De invloed van vrienden wordt steeds belangrijker: vrienden kopen ook snacks, waarom zou je het zelf niet doen?
Snacks zijn super goedkoop, vaak minder duur dan gezond eten. Vergelijk maar eens een zak appels met een grote zak chips.
Middelbare scholieren eten niet vanzelf gezond. De eetomgeving is enorm bepalend. Tegelijkertijd is er minder sturing en toezicht van ouders.
Hoeveel eetmomenten hebben kinderen?
Het RIVM heeft dit uitgerekend: gemiddeld heeft een kind 7 eetmomenten per dag. De vraag is of dat kleine snoepje is doorgegeven? Vaak zijn mensen zich niet bewust van het aantal eetmomenten. Vaak tellen ze drinken niet mee bij de eetmomenten wat wel zou moeten: als het geen water is, is het ook een eetmoment.
Advies kinderen tot 12 jaar
Maximaal 5 à 6 eetmomenten
Koppel eet- en drinkmomenten
Zorg voor een gezonde inname
Streven: de 2 uur regel:
Eet en drink niets (behalve water en thee zonder suiker) tussen twee eetmomenten, dan is de kans op gaatjes veel kleiner.
Tips voor ouders als hun kind trek heeft: zeg bijvoorbeeld ‘bewaar even je trek, we gaan over een kwartiertje eten.’ En koppel er een concreet tijdsstip aan.
Het meeste wat je op de markt kunt kopen aan eten en drinken, dat is snel gezegd wat kinderen nodig hebben qua voeding.
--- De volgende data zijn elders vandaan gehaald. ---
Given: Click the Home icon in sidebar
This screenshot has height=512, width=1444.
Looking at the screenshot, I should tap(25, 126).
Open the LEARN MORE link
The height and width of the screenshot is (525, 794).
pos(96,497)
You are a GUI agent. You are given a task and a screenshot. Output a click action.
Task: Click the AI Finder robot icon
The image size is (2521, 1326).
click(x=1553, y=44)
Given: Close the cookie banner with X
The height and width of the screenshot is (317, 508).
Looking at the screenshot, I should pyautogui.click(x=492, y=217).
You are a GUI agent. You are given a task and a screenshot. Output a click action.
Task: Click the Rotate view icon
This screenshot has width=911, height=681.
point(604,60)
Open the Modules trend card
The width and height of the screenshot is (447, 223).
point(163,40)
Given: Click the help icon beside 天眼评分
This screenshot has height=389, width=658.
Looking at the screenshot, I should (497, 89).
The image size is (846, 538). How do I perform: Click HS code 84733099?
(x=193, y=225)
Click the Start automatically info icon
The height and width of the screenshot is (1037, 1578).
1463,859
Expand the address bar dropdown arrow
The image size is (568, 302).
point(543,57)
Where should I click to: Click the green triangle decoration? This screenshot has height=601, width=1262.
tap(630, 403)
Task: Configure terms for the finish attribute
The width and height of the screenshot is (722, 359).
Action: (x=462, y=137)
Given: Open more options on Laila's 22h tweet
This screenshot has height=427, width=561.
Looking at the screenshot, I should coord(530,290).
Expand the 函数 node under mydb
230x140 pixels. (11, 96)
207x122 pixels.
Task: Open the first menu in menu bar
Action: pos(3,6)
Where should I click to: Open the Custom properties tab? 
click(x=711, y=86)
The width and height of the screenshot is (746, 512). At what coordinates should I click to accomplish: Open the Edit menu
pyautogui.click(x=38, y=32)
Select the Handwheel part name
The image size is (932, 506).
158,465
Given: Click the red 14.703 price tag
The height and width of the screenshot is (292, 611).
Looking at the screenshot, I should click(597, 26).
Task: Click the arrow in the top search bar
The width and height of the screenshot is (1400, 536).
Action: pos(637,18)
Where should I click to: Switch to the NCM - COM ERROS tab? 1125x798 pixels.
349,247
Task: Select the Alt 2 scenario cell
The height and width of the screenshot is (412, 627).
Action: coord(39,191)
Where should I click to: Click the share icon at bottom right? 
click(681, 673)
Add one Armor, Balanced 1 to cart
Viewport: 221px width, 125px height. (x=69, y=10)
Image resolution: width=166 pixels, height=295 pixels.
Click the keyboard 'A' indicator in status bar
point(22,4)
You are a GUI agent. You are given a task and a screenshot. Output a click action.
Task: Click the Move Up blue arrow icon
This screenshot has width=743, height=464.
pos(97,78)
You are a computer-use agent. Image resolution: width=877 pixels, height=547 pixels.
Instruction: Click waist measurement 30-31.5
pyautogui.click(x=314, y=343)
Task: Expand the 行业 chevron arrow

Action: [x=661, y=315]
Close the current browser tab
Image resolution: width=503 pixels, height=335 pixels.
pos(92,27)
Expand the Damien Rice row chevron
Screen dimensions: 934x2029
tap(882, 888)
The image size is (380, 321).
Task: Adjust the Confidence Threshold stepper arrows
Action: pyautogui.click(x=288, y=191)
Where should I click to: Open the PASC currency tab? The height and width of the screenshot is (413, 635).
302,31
Denk dan aan de minder bewerkte basisvoedingsmiddelen brood, groente- en fruit, zuivel, noten en vis, vlees en eieren. Deze voedingsmiddelen leveren:
Koolhydraten (energie)
Eiwitten (groei)
Vetten (energie & groei)
Mineralen
Vitaminen
Vezels
Vocht
Het is belangrijk dat je varieert tussen voedingsmiddelen, dat is gezond! Banaan is bijvoorbeeld heel gezond, net als broccoli. Maar alleen maar banaan of broccoli is niet gezond. Dan mis je de voedingsstoffen uit bijvoorbeeld mandarijn, rode kool, volkorenbrood, vis en zuivel.
Hoeveel hebben kinderen nodig?
Het voedingscentrum geeft informatie over wat kinderen precies nodig hebben. Check op hun site met hun leeftijd en geslacht wat de aanbevolen dagelijkse hoeveelheden zijn voor de verschillende basisvoedingsmiddelen.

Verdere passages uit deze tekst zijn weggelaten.